Market Overview
Oman imports approximately 65% of its food requirements, creating a strategic imperative for food security investment. The National Food Security Strategy targets reducing import dependence to 50% by 2030 through expanded domestic production, strategic reserves, and food processing capacity.
Key focus areas include greenhouse agriculture, aquaculture, dairy production, poultry farming, and date palm value addition.
Investment Case
Food security investment benefits from guaranteed government offtake for strategic reserves, concessional land allocation for agricultural projects, and protected domestic market access through import substitution policies.
| Metric | Value |
|---|---|
| Food import dependency | 65% |
| Reduction target | 50% by 2030 |
| Agricultural land area | 72,000 hectares |
| Greenhouse expansion | 1,200 hectares planned |
| Aquaculture target | 200,000 tonnes by 2030 |
| Food processing growth | 14% annually |
Risk Factors
Water scarcity is the primary constraint, requiring desalinated or treated wastewater for agriculture.
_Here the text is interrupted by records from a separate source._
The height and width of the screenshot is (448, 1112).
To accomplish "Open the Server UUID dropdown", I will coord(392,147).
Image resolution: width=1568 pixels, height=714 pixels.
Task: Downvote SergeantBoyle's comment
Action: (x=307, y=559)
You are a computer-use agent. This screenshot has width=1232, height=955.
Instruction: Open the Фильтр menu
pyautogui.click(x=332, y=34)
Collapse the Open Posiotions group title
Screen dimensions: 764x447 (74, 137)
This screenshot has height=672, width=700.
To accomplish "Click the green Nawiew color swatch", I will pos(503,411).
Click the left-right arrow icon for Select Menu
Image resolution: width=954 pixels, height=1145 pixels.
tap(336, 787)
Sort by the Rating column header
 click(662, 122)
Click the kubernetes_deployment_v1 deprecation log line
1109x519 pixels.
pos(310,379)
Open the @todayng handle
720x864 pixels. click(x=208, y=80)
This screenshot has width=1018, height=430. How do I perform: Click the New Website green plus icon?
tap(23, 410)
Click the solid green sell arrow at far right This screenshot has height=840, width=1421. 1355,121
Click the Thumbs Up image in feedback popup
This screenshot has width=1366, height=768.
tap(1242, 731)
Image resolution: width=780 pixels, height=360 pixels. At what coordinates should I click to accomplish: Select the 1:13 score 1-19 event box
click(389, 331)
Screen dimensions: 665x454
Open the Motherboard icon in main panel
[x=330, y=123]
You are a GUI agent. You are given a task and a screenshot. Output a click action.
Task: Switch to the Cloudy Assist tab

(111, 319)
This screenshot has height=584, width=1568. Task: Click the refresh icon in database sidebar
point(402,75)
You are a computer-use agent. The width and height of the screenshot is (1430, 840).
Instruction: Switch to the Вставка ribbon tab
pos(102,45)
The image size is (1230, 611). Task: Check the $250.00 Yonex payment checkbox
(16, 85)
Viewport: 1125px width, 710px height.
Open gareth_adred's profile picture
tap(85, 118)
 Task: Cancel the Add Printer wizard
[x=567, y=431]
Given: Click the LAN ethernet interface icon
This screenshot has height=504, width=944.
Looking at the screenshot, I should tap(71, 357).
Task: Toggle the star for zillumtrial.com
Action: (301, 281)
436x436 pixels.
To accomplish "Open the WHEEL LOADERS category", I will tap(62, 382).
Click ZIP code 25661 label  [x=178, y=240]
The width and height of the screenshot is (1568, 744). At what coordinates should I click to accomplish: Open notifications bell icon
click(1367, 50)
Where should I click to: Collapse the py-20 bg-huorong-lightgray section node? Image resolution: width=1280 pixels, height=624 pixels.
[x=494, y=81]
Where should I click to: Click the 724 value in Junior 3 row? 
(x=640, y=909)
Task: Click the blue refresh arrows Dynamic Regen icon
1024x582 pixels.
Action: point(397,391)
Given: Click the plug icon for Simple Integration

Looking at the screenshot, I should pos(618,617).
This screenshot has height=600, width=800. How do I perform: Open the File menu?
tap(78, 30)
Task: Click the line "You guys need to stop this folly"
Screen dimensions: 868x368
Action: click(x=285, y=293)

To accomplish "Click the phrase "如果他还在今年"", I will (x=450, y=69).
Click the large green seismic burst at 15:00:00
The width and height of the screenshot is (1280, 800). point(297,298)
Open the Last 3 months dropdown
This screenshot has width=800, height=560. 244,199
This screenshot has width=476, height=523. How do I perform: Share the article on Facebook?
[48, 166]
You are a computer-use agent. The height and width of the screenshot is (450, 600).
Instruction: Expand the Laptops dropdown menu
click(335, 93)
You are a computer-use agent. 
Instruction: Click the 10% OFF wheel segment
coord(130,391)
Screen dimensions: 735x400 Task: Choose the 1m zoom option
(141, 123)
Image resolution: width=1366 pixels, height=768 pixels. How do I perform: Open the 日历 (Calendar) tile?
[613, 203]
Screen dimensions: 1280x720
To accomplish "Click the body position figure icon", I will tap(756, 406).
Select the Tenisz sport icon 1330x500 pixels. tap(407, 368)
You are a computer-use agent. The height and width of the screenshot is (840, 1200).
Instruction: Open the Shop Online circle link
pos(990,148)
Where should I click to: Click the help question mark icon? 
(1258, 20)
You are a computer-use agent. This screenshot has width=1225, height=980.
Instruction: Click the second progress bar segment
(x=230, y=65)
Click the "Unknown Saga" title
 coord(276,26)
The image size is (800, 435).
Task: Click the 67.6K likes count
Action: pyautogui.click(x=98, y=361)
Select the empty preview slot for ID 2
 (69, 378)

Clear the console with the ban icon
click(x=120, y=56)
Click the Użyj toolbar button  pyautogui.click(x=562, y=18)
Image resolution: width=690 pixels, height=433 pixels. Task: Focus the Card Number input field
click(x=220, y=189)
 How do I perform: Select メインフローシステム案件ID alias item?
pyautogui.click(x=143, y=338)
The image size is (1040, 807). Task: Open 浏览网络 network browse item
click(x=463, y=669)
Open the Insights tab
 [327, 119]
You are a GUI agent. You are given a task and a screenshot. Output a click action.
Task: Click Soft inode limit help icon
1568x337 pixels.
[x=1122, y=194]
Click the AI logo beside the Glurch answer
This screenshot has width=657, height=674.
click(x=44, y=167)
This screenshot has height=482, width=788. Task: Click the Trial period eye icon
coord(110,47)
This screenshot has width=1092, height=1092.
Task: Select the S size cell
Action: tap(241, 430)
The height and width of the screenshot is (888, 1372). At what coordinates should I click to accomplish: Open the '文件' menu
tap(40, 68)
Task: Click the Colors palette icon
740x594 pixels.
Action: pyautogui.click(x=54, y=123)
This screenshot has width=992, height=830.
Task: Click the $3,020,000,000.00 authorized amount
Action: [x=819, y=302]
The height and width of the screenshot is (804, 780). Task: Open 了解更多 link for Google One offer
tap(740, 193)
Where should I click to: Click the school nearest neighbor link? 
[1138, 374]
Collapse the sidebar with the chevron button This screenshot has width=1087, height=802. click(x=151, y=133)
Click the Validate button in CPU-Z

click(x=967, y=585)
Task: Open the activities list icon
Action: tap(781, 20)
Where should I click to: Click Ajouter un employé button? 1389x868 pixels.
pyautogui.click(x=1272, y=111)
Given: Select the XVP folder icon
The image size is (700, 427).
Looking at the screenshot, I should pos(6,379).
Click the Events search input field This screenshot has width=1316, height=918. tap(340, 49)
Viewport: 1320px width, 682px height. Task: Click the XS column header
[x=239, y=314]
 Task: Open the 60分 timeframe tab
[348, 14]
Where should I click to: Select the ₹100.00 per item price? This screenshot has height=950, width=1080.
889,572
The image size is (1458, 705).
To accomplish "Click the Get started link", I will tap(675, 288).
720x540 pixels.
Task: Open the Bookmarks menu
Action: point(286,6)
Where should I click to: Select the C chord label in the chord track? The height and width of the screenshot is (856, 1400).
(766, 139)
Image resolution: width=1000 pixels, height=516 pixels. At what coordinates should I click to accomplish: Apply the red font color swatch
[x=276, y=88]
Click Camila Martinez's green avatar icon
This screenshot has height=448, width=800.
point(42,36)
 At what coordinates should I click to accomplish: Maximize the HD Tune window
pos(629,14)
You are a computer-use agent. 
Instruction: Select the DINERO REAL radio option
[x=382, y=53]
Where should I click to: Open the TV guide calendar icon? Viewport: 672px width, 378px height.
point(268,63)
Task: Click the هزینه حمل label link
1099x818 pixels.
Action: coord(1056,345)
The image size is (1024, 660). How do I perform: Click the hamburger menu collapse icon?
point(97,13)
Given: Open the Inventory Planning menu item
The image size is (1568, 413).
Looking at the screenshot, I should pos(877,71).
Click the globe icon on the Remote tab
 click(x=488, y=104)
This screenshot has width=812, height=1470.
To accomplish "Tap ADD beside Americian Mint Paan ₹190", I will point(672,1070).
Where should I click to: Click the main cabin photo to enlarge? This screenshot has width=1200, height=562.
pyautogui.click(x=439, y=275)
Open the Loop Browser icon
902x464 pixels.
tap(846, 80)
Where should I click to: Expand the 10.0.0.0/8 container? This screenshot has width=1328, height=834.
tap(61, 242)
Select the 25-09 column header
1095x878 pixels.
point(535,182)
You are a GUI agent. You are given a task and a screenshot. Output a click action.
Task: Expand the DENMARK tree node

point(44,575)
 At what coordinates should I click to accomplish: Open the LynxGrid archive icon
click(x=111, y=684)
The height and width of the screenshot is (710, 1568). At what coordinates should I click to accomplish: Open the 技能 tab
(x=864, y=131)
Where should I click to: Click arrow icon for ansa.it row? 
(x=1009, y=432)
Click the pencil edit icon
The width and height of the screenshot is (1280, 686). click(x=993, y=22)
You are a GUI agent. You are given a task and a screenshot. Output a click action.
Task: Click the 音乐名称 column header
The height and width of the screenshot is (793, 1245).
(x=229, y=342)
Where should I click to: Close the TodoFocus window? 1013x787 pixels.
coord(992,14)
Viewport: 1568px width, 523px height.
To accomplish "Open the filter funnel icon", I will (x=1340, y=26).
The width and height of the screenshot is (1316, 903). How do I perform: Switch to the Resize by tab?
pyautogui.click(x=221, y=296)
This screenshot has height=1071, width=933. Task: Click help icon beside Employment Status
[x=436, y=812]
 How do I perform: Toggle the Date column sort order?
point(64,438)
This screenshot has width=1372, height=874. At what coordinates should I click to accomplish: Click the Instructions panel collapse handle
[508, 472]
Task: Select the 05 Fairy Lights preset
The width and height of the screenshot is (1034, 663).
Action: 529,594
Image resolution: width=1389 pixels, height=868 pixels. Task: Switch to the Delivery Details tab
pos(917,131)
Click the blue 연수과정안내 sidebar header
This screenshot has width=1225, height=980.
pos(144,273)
Climate extremes affect outdoor cultivation. Post-harvest losses remain high due to cold chain gaps. Market size limits economies of scale.
Entry Strategy
Agricultural free zones in Al Batinah and Dhofar provide concessional terms. Aquaculture zones in Al Wusta and Dhofar offer pre-permitted coastal sites. Food processing near Sohar port enables import-export flexibility. Technology partnerships for water-efficient agriculture are actively sought.
Vision 2040 Alignment
Food security is designated as a national priority under Vision 2040, with cross-ministry coordination, dedicated budgetary allocations, and international partnership frameworks supporting investment in the sector.